* BEGIN Excerpt *

5.11 Emerging markets

The five regulatory pillars developed in this chapter, including Basel IRB capital in Section 5.1, ECOA adverse action in Section 5.2, FCRA bureau regulation in Section 5.3, GDPR Article 22 automated-decision rights in Section 5.4, and the EU AI Act high-risk regime in Section 5.5, each have direct statutory analogs in the major emerging markets. Mapping them is not cosmetic: circular numbers, filing obligations, regulator contact lines, and dispute timelines differ. But the decomposition is the same one a US or EU scorecard team would recognize, and the internal artifacts (model card, datasheet, validation report, reason codes, Article 27-style impact assessment) transfer with minor relabeling. This section does for India, Brazil, Indonesia, Mexico, and Kenya what the rest of the chapter does for the US and EU: name the instrument, say what it requires, and state how it lands on the scorecard team.

5.11.1 Cross-jurisdictional mapping

Table 5.2 lines up the local instrument against each of the five chapter pillars. The table is indicative (i.e., the jurisdictions differ in how tightly each pillar binds), but the point is that a practitioner moving from a New York or Frankfurt desk to São Paulo, Mumbai, Jakarta, Mexico City, Nairobi, or Hanoi should expect to find all five pillars already in local law, usually under an older statute than the equivalent US or EU version. The gaps are where an AI-specific regime has not yet been enacted (Indonesia, Mexico, Kenya, Vietnam) and where IRB access is effectively closed (Kenya, most of Indonesia, the Vietnamese pilot aside); in these cases the standardized approach plus a domestic Pillar II overlay is the binding capital channel.

Table 5.2: Five regulatory pillars across six emerging markets. Rows correspond to the chapter sections (Section 5.1, Section 5.2, Section 5.3, Section 5.4, Section 5.5) plus an open-banking row because alternative-data scoring depends on it in every one of these markets.
Pillar India Brazil Indonesia Mexico Kenya Vietnam
IRB / capital RBI Basel III Master Circular; NBFC SBR (Reserve Bank of India, 2023b) BCB Circ. 3648/2013 (Banco Central do Brasil, 2013) OJK POJK 11/03/2016 KPMM (Otoritas Jasa Keuangan, 2016) CNBV CUB (Comisión Nacional Bancaria y de Valores, 2024) CBK PG/02 (Basel II standardized) (Central Bank of Kenya, 2013) SBV Circ. 41/2016 and 22/2023 (State Bank of Vietnam, 2016, 2023)
Adverse action RBI Fair Practices Code; Digital Lending KFS (Reserve Bank of India, 2022) CDC Art. 43; Cadastro Positivo (Federal Republic of Brazil, 2011) POJK 22/2023 (Otoritas Jasa Keuangan, 2023) Fintech Law; LFPDPPP ARCO (United Mexican States, 2010, 2018) Consumer Protection Act 2012; CRB pre-listing notice (Central Bank of Kenya, 2020) Circ. 43/2016; Decree 13/2023 Art. 14 (Government of Vietnam, 2023)

* END Excerpt *

Which countries does the section on emerging markets name as lacking an AI-specific regime so far? The material after this comes from a different source.

* BEGIN Available data *

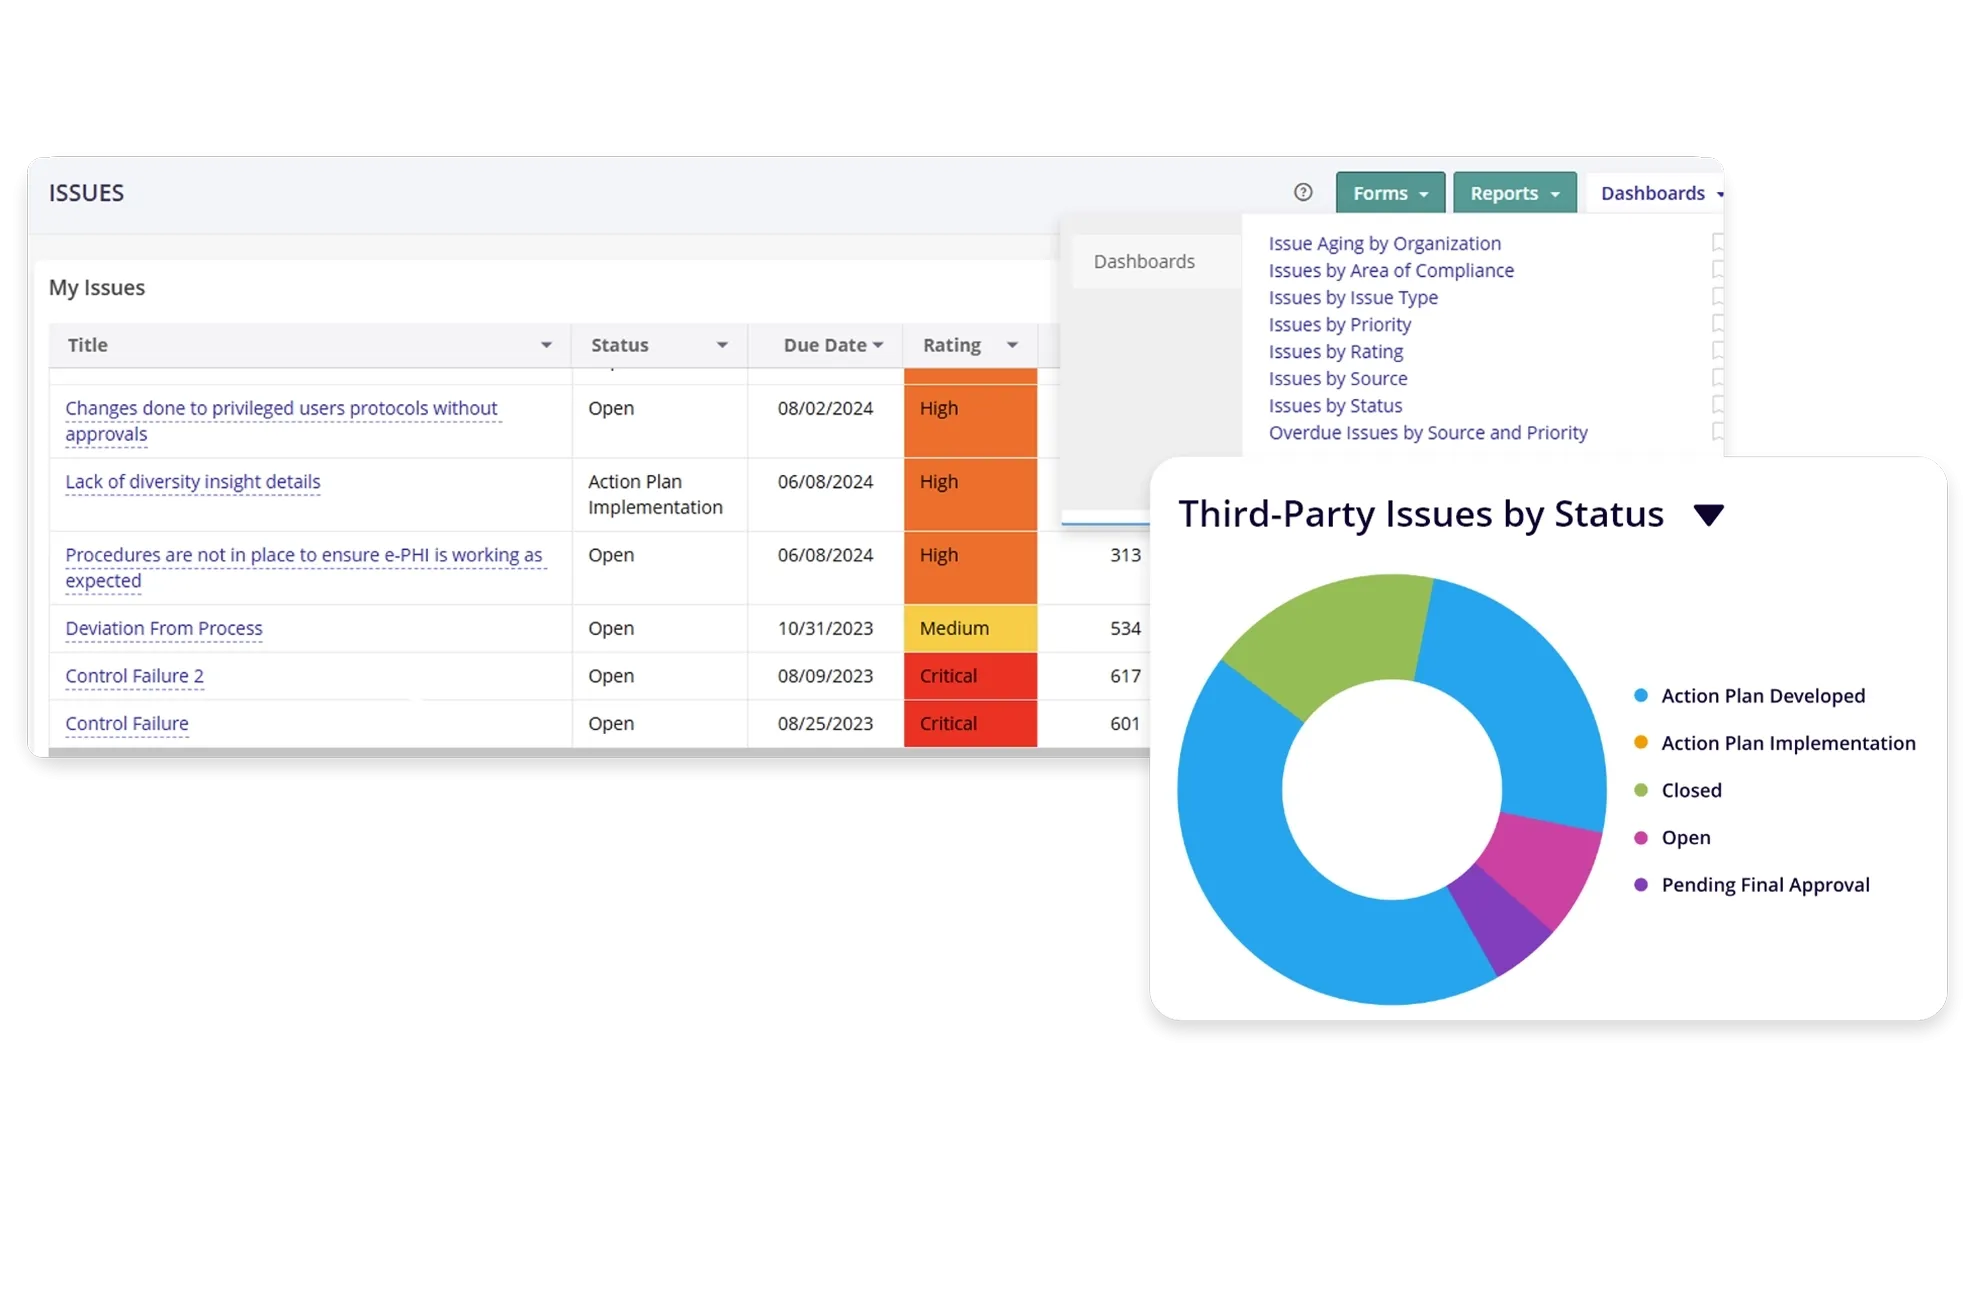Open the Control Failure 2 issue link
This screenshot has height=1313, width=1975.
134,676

* END Available data *

**Finished exercise**
Indonesia, Mexico, Kenya, and Vietnam.